Directions for this task — Please reproduce every entry below without omitting a single line.

Record extracts START

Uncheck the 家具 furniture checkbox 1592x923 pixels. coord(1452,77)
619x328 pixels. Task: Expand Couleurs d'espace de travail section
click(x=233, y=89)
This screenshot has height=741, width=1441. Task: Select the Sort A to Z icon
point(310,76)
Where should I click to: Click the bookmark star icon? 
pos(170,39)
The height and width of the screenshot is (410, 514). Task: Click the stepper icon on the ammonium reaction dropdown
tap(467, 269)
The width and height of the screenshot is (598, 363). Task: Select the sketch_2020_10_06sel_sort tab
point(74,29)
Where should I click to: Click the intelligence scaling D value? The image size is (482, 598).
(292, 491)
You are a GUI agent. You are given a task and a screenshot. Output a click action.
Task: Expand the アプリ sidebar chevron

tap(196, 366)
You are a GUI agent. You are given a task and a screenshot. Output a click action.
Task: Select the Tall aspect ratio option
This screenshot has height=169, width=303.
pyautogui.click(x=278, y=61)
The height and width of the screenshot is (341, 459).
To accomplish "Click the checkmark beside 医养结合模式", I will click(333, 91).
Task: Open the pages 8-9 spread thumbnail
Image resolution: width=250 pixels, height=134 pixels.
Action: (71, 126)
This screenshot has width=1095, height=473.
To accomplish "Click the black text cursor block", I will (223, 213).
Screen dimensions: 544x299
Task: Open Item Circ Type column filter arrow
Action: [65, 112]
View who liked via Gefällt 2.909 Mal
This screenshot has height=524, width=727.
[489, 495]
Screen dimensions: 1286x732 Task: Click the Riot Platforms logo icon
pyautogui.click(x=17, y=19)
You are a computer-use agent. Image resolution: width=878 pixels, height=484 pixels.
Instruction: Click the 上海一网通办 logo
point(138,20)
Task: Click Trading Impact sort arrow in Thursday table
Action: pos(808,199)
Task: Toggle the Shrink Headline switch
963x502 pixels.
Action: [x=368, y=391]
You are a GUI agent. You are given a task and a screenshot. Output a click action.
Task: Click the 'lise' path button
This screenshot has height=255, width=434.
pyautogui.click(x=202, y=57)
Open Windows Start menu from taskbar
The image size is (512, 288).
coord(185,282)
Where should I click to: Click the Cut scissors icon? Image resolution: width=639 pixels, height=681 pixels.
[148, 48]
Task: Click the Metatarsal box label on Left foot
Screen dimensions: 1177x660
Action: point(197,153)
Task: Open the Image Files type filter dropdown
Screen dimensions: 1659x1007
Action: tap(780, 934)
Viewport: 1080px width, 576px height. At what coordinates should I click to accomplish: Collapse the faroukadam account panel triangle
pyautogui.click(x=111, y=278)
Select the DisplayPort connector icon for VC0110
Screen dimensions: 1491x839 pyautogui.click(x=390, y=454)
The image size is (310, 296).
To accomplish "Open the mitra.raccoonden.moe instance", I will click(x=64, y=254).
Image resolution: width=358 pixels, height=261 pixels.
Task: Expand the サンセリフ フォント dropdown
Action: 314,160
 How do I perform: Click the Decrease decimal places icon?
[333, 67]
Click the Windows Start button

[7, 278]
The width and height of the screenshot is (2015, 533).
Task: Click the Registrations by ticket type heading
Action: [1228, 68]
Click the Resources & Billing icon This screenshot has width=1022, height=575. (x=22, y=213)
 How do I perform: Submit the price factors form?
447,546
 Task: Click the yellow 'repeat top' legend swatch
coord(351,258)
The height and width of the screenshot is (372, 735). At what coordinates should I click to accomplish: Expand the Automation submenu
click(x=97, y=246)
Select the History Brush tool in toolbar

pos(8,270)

Record extracts END

Answer space —
Uncheck the 家具 furniture checkbox 1592x923 pixels. coord(1452,77)
619x328 pixels. Task: Expand Couleurs d'espace de travail section
click(x=233, y=89)
This screenshot has height=741, width=1441. Task: Select the Sort A to Z icon
point(310,76)
Where should I click to: Click the bookmark star icon? 
pos(170,39)
The height and width of the screenshot is (410, 514). Task: Click the stepper icon on the ammonium reaction dropdown
tap(467, 269)
The width and height of the screenshot is (598, 363). Task: Select the sketch_2020_10_06sel_sort tab
point(74,29)
Where should I click to: Click the intelligence scaling D value? The image size is (482, 598).
(292, 491)
You are a GUI agent. You are given a task and a screenshot. Output a click action.
Task: Expand the アプリ sidebar chevron

tap(196, 366)
You are a GUI agent. You are given a task and a screenshot. Output a click action.
Task: Select the Tall aspect ratio option
This screenshot has height=169, width=303.
pyautogui.click(x=278, y=61)
The height and width of the screenshot is (341, 459).
To accomplish "Click the checkmark beside 医养结合模式", I will click(333, 91).
Task: Open the pages 8-9 spread thumbnail
Image resolution: width=250 pixels, height=134 pixels.
Action: (71, 126)
This screenshot has width=1095, height=473.
To accomplish "Click the black text cursor block", I will (223, 213).
Screen dimensions: 544x299
Task: Open Item Circ Type column filter arrow
Action: [65, 112]
View who liked via Gefällt 2.909 Mal
This screenshot has height=524, width=727.
[489, 495]
Screen dimensions: 1286x732 Task: Click the Riot Platforms logo icon
pyautogui.click(x=17, y=19)
You are a computer-use agent. Image resolution: width=878 pixels, height=484 pixels.
Instruction: Click the 上海一网通办 logo
point(138,20)
Task: Click Trading Impact sort arrow in Thursday table
Action: pos(808,199)
Task: Toggle the Shrink Headline switch
963x502 pixels.
Action: [x=368, y=391]
You are a GUI agent. You are given a task and a screenshot. Output a click action.
Task: Click the 'lise' path button
This screenshot has height=255, width=434.
pyautogui.click(x=202, y=57)
Open Windows Start menu from taskbar
The image size is (512, 288).
coord(185,282)
Where should I click to: Click the Cut scissors icon? Image resolution: width=639 pixels, height=681 pixels.
[148, 48]
Task: Click the Metatarsal box label on Left foot
Screen dimensions: 1177x660
Action: point(197,153)
Task: Open the Image Files type filter dropdown
Screen dimensions: 1659x1007
Action: tap(780, 934)
Viewport: 1080px width, 576px height. At what coordinates should I click to accomplish: Collapse the faroukadam account panel triangle
pyautogui.click(x=111, y=278)
Select the DisplayPort connector icon for VC0110
Screen dimensions: 1491x839 pyautogui.click(x=390, y=454)
The image size is (310, 296).
To accomplish "Open the mitra.raccoonden.moe instance", I will click(x=64, y=254).
Image resolution: width=358 pixels, height=261 pixels.
Task: Expand the サンセリフ フォント dropdown
Action: 314,160
 How do I perform: Click the Decrease decimal places icon?
[333, 67]
Click the Windows Start button

[7, 278]
The width and height of the screenshot is (2015, 533).
Task: Click the Registrations by ticket type heading
Action: [1228, 68]
Click the Resources & Billing icon This screenshot has width=1022, height=575. (x=22, y=213)
 How do I perform: Submit the price factors form?
447,546
 Task: Click the yellow 'repeat top' legend swatch
coord(351,258)
The height and width of the screenshot is (372, 735). At what coordinates should I click to accomplish: Expand the Automation submenu
click(x=97, y=246)
Select the History Brush tool in toolbar

pos(8,270)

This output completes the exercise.